Thought for the Week 18 December 2011
Nature and Nurture
The debate between nature and nurture as the source of our character has ebbed and flowed. Once, the human psyche was regarded as a tabula rasa, a clean slate. It was not that the mind was a library waiting to be stocked with books; the library itself had to be built. Talk of genes altered all of that. We carelessly talk about any action or thought as being the result of the form of our DNA. It has become a cliché. The source of our Lord’s divinity was the subject of, doubtless, cruder speculation in the past which centred on his mother, the Blessed Virgin Mary. Ancient speculation and doctrinal formulation now compete with or are supplemented by modern genetic or psychologically-based comments, some better supported by fact than others. All relate to the conviction that human beings appear, however freely and autonomously they claim to live, as children of their parents, biologically and socially. Mary, the mother of our Lord, is still a source of thoughtfulness as well as wonder which only sectarian bigotry ignores
Modern parents, considering how different their children are from each other wonder at the genetic mix which makes of children such different human beings and ask themselves, particularly when their children become unhappily dissociated from their parents’ world, how their attempts to treat them all fairly and the same resulted in such difference. No one however doubts that upbringing, which we can control to a degree, as well as genetics, which we cannot control – except in our choice of spouse – is hugely important.
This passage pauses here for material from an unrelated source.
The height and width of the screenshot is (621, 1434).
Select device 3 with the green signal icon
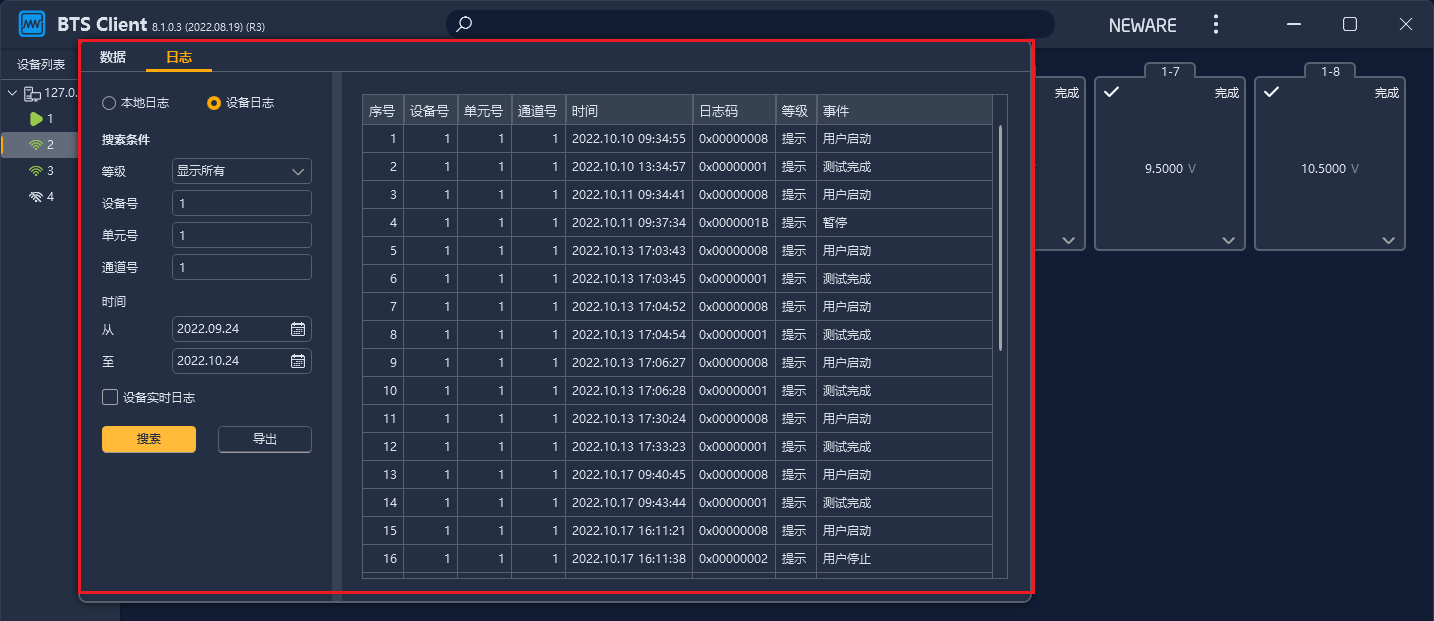coord(33,170)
Scripture, innocent of modern theories, nevertheless notes the introspective fidelity of the mother of Our Lord. Just so, only children know themselves to be particularly precious, and often thus assured, make their way confidently in the world. These are but small clues. The country healer who knew himself to be loved by God his father, open to a world of need most fully epitomised in crowds who sought nourishment from him, though unknowingly, must have owed the first formulations of his vocation to his mother. Not only must she have thought her child precious, but also as not hers to possess but a gift to be shared, a vocation to be fostered. His openness to painful truth, his consciousness of the danger of power, of the importance yet potential oppressiveness of rules, must have found their origin in her teaching at her breast and at her knee. She must have taught him that he lived in two worlds and that to be too comfortable in one was to deny the call of the other. His self-discovery, like that of every thoughtful child, that he was special, was first fostered by her; learning how to live he must have begun to learn from her how to die. Those paintings which show the toddler Christ with a cross in his hand, even as his mother looks on, cannot have been so far from the truth. What blessing she conferred on us!